Raw data needs preparation to be useful for research. In some cases, what is needed is cleanup and normalization; in others, tagging or categorizing dataset elements. Depending on the domain and kind of data, computers can do much of the necessary work, but some tasks, due to fuzziness or complexity in the data, are currently beyond the bounds of computation. Much data prep requires human eyes, human minds, human judgment, and human labor, a daunting demand when the size of many modern scientific datasets is measured in terabytes.
The Zooniverse project, an international effort initially based at Oxford University and now housed primarily at the Adler Planetarium in Chicago, offers a straightforward solution to this problem: divide the work into very granular tasks, gather a large crowd of science enthusiasts, and let them loose on the data. "Galaxy Zoo," the first Zooniverse initiative, asked participants to view images of galaxies collected by the Sloan Digital Sky Survey and to categorize their shapes, successfully engaging 130,000 participants who performed over 100 million distinct classifications. Subsequent projects have expanded the Zooniverse strategy into other scientific domains, asking volunteers, in one case, to help reconstruct historical climate data by entering records from the digitized images of ship logbooks.

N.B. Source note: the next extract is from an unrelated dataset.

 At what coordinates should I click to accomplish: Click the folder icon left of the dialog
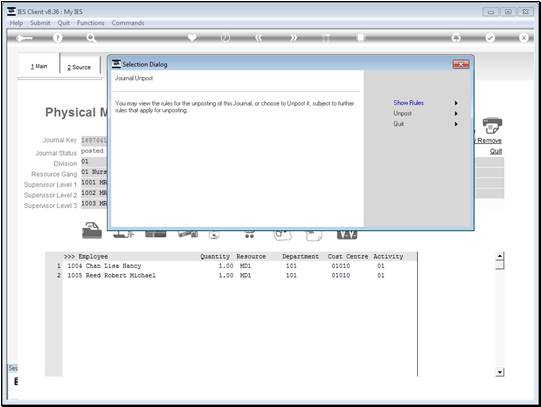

Funds from this two-year grant will support the extension of the Zooniverse platform into new mechanics beyond image classification (for example, sound classification of whale songs, or tagging of species from video feeds), outreach efforts to identify scientific datasets that might be usefully improved through tapping Zooniverse volunteers, and activities to engage the large and growing community of the citizen scientists that participate in Zooniverse projects.